Book Review: Teatime for the Firefly
Title: Teatime for the Firefly
Author: Shona Patel
Publisher: Harlequin MIRA
Source: Advance copy via NetGalley
Release Date: September 24, 2013
Rating: 4.5 out of 5
From Shona Patel’s blog:
My name is Layla and I was born under an unlucky star. The time and place of my birth makes me a Manglik. For a young girl growing up in India in the 1940’s, this is bad news. The planet Mars is predominant in my Hindu horoscope and this angry, red planet makes people rebellious and militant by nature. Everyone knows I am astrologically doomed and fated never to marry. Marriages in our society are arranged by astrology and nobody wants a warlike bride. Women are meant to be the needle that stitches families together, not the scissor that cuts.
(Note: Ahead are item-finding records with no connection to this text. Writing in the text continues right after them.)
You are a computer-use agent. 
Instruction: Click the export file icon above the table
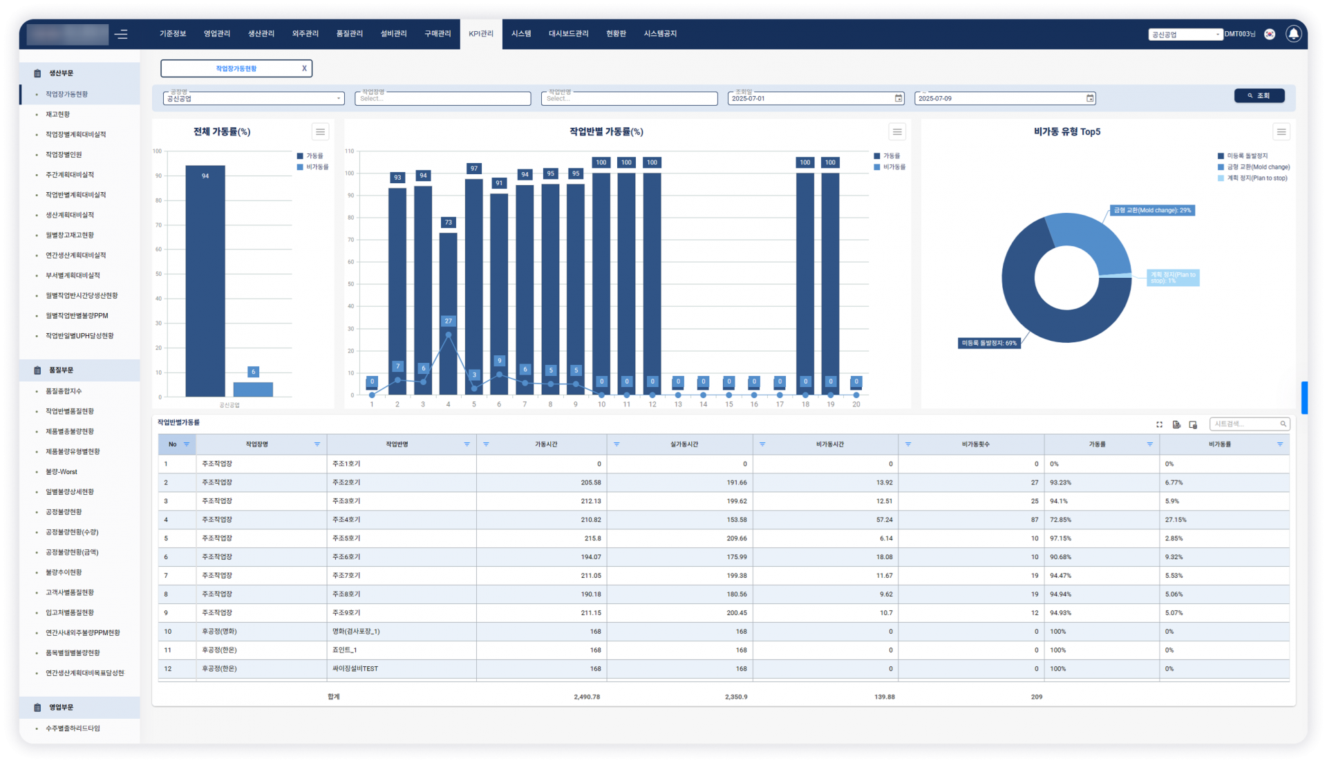(x=1176, y=424)
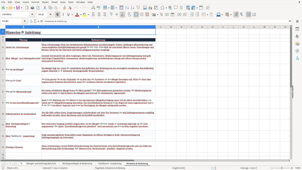Toggle Wrap Text button

coord(129,15)
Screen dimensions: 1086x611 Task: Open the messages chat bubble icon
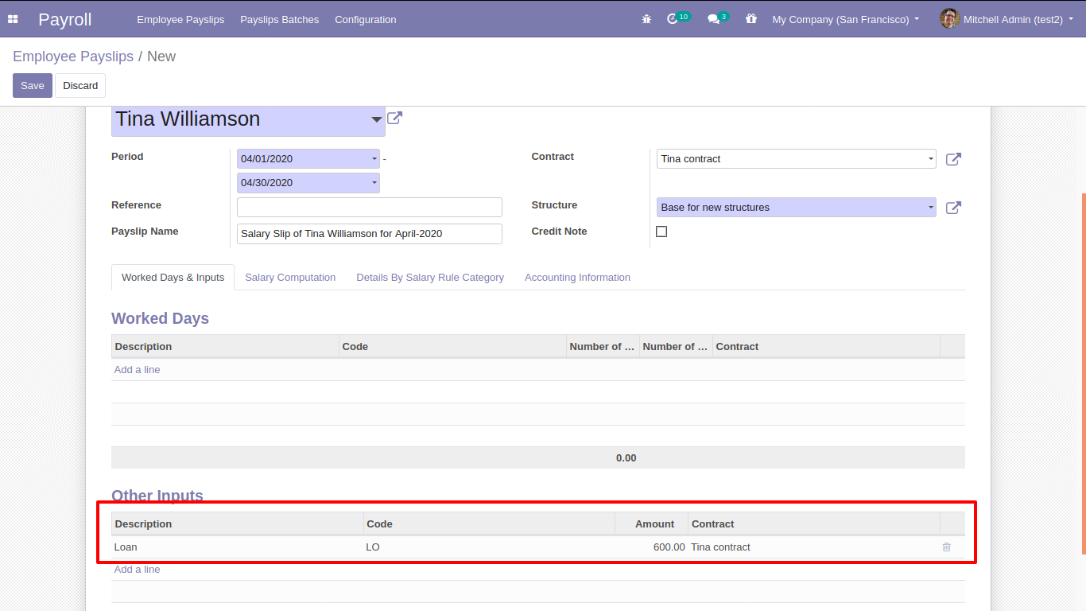pyautogui.click(x=713, y=19)
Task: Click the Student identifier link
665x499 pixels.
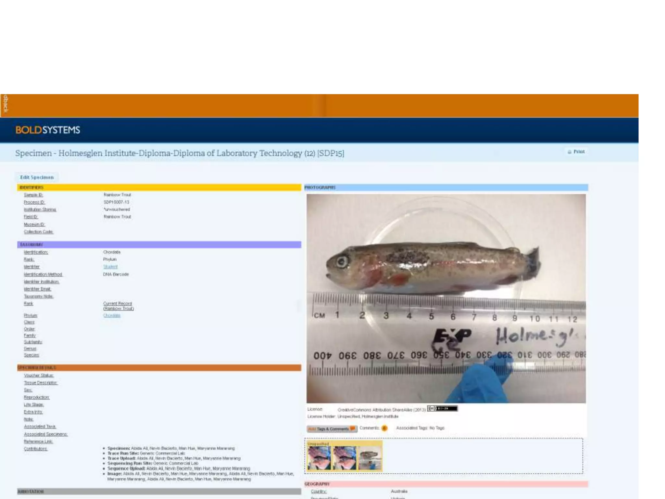Action: (x=110, y=267)
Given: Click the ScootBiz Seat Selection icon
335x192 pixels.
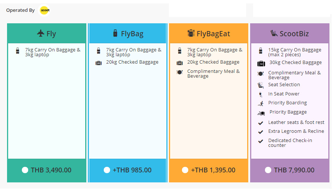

But every thing began to change for me on April 7th, 1943.
Three things happened that day: Boris Ivanov, the famous Russian novelist, slipped on a tuberose at the grand opening ceremony of a new school, fell, and broke his leg; a baby crow fell out of its nest in the mango tree; and I, Layla Roy, aged fifteen years and three days, fell in love with Manik Deb.
The incidents may have remained unconnected, like three tiny droplets on a lily leaf. But the leaf tipped and the drops rolled into one. It was a tiny shift in the cosmos, I believe, that tipped us together—Boris Ivanov, the baby crow, Manik Deb, and me.
I loved this book! It is such a beautifully written book that I couldn’t put it down but somehow I made myself stop to just let the words wash over me and to feel the characters and live with them for some more time. Shona Patel’s storytelling and writing ability is so powerful that it transports you and you can’t get out of that magical place. While reading the book, I felt nostalgic for an era I didn’t even live in. Is it even possible?
In Teatime, we follow Layla’s journey from her laid back life with her grandfather, Dadamoshai to the turbulent times she faces during India’s independence and thereafter. Layla is born under an unlucky start and is orphaned at a very young age. Yet, she is brought up by her wise and forward thinking grandfather to be a smart, educated and independent thinking girl. After marrying Manik Deb, Layla moves to the borders of Assam to live in the tea plantations where her husband works. Overnight she finds out that she is a now a memsahib with a fully staffed bungalow at her disposal and has to look and act accordingly. Soon we see that her relaxed life with her grandfather is over and she has to face many issues arising out of the changing economic situations at that time. Set against the spectacular backdrop of tea plantations, Shona Patel remarkably portrays the contrasts of an idyllic exotic location and it’s flawed society. Through Layla we see the life and times of the local plantation workers as they face racism, poverty, superstition and even politics.
I fell in love with Layla first and with her grandfather a little later – but these are not the only people who are delightful to read. The other motley of characters that Patel weaves in this story are equally captivating and touching – from Layla’s extended family to her servant staff, her husband’s colleagues and their wives and mistresses – every character is a joy to read – they are real, believable and you can easily picture them in your head with their nuances.
Shona Patel’s prose is lush and lyrical. It transports you to the India in the 1940’s and completely immerses you in that time and place . Layla’s story is funny, adventurous, dangerous and courageous. You would at times wish to stop and savour the moments yet find yourself distraught at the thought of staying away from the beautiful place and characters of this book. A coffee addict myself, after reading this book, I craved for a cup of tea…
Highly recommended! Can’t wait for her next book!